SSL/TLS Version Security
Older SSL and early TLS protocol versions have known vulnerabilities and should not be used; only TLS 1.2 and 1.3 are considered secure for protecting sensitive connections today.
Also known as: TLS 1.3, TLS security, SSL deprecation
Last reviewed: 10 June 2026
SSL (Secure Sockets Layer) and its successor TLS (Transport Layer Security) are the protocols that encrypt internet connections.
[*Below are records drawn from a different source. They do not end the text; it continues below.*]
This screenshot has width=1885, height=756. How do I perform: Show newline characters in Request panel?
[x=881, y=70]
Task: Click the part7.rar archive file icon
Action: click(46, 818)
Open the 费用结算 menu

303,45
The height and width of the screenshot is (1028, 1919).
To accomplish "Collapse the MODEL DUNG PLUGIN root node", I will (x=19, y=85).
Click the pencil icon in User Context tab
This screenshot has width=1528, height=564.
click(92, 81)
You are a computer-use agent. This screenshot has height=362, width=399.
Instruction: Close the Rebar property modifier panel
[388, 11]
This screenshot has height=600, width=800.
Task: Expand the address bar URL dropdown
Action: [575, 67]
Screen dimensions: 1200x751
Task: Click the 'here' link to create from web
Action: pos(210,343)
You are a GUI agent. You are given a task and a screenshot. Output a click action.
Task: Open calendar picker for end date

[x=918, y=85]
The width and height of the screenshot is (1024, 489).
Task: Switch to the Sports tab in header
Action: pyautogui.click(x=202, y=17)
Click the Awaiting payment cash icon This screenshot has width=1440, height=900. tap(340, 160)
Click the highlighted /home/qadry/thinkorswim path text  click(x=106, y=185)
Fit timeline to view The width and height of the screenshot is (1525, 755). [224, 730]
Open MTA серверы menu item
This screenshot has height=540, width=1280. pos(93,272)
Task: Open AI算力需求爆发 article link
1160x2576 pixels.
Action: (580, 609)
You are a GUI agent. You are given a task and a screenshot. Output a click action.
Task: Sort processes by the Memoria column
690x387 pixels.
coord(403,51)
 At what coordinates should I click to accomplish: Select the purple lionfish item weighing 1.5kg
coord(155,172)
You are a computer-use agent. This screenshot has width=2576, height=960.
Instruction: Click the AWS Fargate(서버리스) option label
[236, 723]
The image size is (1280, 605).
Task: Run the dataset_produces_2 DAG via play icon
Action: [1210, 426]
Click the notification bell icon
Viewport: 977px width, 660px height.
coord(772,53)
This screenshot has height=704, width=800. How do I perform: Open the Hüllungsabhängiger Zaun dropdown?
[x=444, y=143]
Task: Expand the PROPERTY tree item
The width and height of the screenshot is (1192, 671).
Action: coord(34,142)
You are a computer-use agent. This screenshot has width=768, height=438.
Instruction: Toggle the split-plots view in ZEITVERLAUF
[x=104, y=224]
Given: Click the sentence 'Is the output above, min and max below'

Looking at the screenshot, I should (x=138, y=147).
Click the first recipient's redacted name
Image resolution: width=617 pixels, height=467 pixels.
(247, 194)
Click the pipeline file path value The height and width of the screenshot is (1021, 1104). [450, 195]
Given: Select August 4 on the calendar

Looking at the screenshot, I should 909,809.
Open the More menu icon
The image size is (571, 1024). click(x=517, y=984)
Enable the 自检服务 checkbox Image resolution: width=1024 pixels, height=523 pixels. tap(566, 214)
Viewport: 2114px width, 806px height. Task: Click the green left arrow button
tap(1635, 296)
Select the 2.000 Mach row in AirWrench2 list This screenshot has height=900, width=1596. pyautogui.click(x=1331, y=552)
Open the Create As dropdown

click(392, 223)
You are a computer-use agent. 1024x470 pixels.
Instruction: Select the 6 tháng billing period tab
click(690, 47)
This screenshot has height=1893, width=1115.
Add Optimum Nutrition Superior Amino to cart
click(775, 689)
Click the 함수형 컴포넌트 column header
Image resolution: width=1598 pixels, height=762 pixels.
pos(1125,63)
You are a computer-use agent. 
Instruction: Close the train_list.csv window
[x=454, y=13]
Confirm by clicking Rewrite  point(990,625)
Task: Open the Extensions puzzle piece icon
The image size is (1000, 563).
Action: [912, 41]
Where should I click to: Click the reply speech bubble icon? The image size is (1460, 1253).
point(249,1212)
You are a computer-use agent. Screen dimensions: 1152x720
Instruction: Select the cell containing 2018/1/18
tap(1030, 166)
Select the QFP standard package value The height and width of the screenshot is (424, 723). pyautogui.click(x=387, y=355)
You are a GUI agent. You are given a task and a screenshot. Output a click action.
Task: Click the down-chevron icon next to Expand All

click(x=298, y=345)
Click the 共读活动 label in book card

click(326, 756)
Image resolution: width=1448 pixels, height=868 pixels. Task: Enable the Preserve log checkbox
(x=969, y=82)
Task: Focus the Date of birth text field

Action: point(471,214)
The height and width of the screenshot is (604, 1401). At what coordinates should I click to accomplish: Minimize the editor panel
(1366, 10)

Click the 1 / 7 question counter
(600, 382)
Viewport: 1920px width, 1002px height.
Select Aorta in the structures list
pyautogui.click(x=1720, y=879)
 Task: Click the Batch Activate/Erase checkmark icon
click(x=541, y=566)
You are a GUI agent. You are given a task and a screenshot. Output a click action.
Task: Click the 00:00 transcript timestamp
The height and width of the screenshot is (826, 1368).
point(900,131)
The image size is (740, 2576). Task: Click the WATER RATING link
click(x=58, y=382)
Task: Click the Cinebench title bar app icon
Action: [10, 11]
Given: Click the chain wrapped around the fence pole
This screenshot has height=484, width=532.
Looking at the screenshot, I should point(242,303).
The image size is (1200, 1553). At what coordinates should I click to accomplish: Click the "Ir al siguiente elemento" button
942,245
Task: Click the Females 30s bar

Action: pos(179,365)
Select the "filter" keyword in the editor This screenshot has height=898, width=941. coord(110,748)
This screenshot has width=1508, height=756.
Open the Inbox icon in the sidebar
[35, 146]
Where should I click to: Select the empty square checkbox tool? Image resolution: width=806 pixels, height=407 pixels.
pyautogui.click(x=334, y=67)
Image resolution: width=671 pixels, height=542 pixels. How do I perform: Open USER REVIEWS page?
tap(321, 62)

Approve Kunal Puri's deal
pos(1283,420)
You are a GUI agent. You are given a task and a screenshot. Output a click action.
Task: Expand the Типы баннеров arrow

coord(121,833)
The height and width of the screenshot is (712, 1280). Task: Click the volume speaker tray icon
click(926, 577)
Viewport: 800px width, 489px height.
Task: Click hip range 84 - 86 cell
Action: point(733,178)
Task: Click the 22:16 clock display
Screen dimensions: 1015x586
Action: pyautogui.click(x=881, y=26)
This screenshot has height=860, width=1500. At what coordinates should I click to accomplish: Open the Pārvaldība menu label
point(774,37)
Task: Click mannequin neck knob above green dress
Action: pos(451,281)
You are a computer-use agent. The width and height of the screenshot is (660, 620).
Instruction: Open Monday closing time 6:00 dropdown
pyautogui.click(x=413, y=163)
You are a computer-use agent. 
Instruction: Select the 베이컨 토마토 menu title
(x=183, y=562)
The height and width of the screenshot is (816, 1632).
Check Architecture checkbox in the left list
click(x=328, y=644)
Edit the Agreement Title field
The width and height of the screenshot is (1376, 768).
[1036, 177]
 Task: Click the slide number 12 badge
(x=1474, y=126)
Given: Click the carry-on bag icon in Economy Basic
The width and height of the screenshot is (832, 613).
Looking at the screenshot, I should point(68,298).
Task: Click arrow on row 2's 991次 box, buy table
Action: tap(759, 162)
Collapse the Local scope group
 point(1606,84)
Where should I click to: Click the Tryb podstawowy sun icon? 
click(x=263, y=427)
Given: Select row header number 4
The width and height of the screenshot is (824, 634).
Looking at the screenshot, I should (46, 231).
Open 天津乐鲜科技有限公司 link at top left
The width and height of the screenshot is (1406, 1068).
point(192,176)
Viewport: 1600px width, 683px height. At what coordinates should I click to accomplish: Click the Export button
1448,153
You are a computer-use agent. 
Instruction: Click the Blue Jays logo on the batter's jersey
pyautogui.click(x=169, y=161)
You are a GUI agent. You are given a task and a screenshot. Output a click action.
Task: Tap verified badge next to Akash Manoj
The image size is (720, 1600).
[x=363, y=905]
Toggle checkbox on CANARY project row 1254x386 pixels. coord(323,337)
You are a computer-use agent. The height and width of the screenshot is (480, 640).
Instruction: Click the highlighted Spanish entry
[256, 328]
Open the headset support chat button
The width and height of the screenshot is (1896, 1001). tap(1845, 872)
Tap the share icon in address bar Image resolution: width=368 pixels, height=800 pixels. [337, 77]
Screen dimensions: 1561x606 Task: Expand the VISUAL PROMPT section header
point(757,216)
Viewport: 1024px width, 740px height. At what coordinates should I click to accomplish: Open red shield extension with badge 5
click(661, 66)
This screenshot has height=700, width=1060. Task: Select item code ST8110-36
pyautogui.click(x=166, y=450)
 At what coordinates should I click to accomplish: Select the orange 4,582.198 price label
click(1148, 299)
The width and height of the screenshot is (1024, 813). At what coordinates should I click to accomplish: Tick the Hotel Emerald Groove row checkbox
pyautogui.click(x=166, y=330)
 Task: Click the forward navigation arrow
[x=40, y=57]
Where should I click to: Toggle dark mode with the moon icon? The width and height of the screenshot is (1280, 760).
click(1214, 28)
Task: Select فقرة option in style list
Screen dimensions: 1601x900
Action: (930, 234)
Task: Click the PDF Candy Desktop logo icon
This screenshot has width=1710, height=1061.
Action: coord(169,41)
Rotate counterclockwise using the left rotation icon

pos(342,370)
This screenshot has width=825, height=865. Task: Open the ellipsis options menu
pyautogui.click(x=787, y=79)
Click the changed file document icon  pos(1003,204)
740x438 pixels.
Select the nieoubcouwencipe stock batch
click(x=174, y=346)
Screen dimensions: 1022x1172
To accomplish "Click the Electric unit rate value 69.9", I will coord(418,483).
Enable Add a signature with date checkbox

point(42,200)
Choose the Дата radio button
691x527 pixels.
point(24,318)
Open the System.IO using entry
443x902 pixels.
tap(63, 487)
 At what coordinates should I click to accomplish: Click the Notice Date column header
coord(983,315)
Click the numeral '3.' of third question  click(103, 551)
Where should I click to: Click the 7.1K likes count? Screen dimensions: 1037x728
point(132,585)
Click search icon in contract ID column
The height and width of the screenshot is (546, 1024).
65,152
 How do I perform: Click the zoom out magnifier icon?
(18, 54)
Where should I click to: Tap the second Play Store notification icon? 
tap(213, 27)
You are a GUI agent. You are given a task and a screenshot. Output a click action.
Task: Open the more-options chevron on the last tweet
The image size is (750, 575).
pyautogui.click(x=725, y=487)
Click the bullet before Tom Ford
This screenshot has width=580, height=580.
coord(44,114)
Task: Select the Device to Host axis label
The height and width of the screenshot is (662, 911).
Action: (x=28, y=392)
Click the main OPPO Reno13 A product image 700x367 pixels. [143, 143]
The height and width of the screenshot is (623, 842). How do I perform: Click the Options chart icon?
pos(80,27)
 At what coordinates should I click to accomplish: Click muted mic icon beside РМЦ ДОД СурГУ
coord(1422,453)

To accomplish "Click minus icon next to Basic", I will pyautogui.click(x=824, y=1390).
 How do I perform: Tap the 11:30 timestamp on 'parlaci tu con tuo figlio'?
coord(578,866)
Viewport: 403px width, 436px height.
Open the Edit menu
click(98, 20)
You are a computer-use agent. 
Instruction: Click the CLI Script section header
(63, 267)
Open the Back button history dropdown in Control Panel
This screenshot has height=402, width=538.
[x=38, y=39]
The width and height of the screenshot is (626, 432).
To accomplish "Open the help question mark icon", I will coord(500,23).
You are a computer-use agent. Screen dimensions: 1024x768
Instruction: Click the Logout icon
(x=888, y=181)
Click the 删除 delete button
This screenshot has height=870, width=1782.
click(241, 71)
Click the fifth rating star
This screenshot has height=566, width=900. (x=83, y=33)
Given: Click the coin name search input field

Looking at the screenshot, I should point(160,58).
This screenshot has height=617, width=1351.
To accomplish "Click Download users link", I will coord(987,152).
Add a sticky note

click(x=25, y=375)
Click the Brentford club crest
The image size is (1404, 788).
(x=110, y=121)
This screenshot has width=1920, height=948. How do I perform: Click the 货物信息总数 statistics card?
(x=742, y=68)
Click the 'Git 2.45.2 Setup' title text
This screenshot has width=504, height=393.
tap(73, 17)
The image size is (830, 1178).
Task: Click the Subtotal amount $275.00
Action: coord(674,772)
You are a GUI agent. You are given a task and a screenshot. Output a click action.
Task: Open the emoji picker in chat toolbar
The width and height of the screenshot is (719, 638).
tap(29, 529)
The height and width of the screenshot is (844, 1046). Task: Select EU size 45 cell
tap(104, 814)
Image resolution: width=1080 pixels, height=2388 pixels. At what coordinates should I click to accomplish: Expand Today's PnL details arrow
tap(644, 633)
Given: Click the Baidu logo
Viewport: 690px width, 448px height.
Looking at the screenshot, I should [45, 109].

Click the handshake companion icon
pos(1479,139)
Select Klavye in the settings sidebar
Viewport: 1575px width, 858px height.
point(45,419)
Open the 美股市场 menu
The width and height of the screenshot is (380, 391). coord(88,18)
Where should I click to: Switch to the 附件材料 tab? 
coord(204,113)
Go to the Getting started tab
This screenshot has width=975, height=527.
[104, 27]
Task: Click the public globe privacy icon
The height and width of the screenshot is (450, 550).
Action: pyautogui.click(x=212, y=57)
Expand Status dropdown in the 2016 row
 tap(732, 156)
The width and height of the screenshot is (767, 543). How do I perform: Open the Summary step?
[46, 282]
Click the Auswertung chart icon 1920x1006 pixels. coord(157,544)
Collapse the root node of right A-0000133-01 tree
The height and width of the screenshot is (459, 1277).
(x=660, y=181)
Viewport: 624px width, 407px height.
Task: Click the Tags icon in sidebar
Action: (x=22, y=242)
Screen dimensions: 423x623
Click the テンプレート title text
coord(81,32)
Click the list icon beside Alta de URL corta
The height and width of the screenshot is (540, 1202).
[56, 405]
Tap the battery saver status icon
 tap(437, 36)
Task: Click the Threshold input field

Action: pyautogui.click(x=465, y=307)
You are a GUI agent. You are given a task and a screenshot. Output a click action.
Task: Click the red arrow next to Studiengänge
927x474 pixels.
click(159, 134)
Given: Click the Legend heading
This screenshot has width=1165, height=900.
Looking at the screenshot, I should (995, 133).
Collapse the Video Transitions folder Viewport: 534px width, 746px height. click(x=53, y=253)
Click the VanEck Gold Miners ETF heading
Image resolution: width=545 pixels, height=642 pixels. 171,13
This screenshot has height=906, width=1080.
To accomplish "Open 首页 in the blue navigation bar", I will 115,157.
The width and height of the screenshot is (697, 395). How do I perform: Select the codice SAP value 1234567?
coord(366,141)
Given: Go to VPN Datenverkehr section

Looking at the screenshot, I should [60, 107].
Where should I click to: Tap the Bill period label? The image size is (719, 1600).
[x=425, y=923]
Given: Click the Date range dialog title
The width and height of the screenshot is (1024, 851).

Over decades of use, earlier versions accumulated critical vulnerabilities: SSL 3.0 is vulnerable to the POODLE attack, TLS 1.0 and 1.1 to BEAST and related attacks. These protocols should not be used for sensitive communications and modern browsers and servers disable them.
TLS 1.2 remains in widespread use and is considered acceptable with careful cipher configuration. TLS 1.3, released in 2018, offers improved security and performance through a simplified handshake and removal of legacy cryptographic options. When a browser warns that a connection uses an outdated security protocol, proceeding risks exposing credentials and data to interception.
For consumers, the practical implication is to keep browsers and operating systems updated, which automatically brings current TLS support, and to treat protocol-version security warnings seriously. For website owners and organisations, disabling TLS 1.0/1.1 on servers is a baseline compliance requirement for PCI DSS and many other security frameworks.